Yes that is a valid point though I wouldn’t be surprised if there is some behavioral model which shows that people don’t necessarily act rationally in these situations. IOW while rational people would behave as you say there are probably enough people who would act differently if they receive a voucher which says you have to spend it in 6 months than if they receive a rebate on which there is no such condition. It’s a classic example of a framingeffect which induces irrational decisions.
Junk all the 1957 Chevys? You unamerican, heartless beast!
Well, the OP’s idea easily falls into the category of the worst economic plans ever. Sending money to claim my Nigerian inheritance seems positively rational by comparison.
Yep, that’s us. If you took our car away and gave us $5000 towards a new one, all you would accomplish is leaving us without transportation, and giving us a nice $5000 voucher to hang on the wall.
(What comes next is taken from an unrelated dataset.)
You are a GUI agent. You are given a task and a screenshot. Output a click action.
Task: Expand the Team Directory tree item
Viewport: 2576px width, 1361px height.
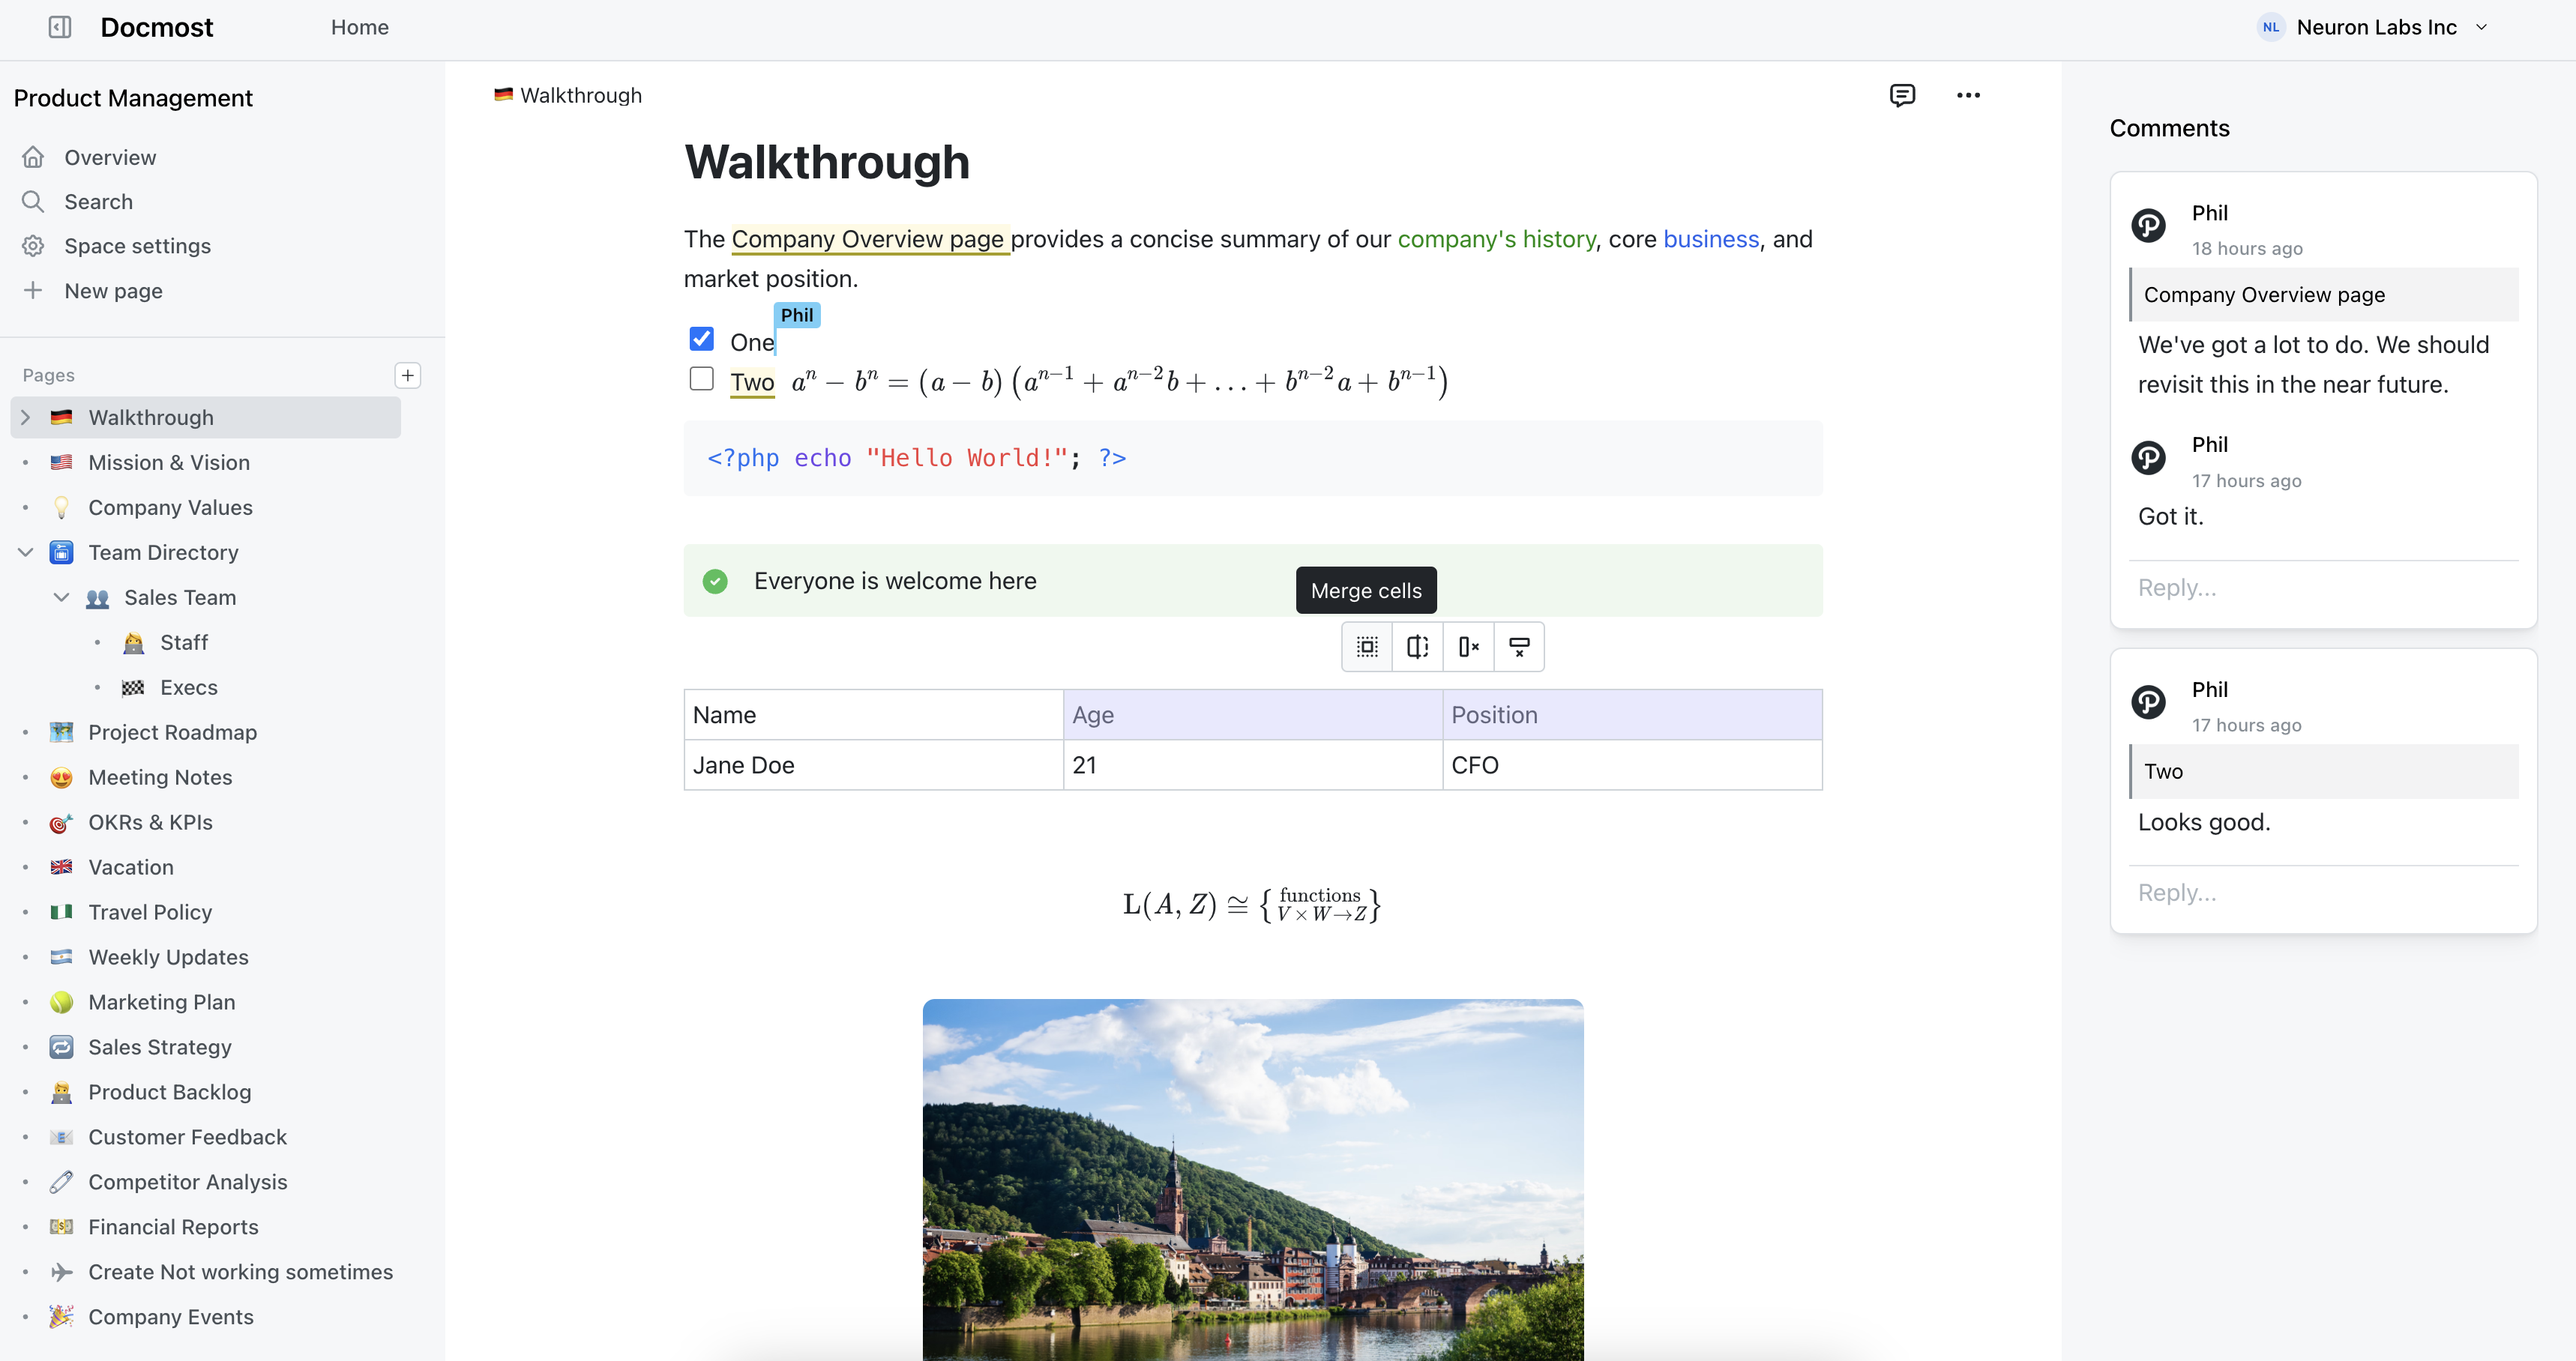25,552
We’ve owned our 10-year-old car for about 6 months, and in that time it has averaged just about 36 miles per gallon.
And the OP’s proposal doesn’t even consider the logistical issues involved in dealing with all the paperwork, and collecting and scrapping millions of cars in a short period of time. Hell, here in California the state budget crisis has led to all DMV offices closing on the first and third Friday of every month. DMV offices are a crowded nightmare as it is, without adding millions more vehicle transactions to their workload.
Also, as RickJay asked, how do we define American for this purposes of this exercise?
Mentioned here.
$18 billion.
That’s what Wall Street bankers pulled down in bonuses over the past two months, according to a report from the New York State comptroller – even as many of these institutions received billions in taxpayer dollars.
Yes, your capitalist demigods ARE that selfish and short sighted.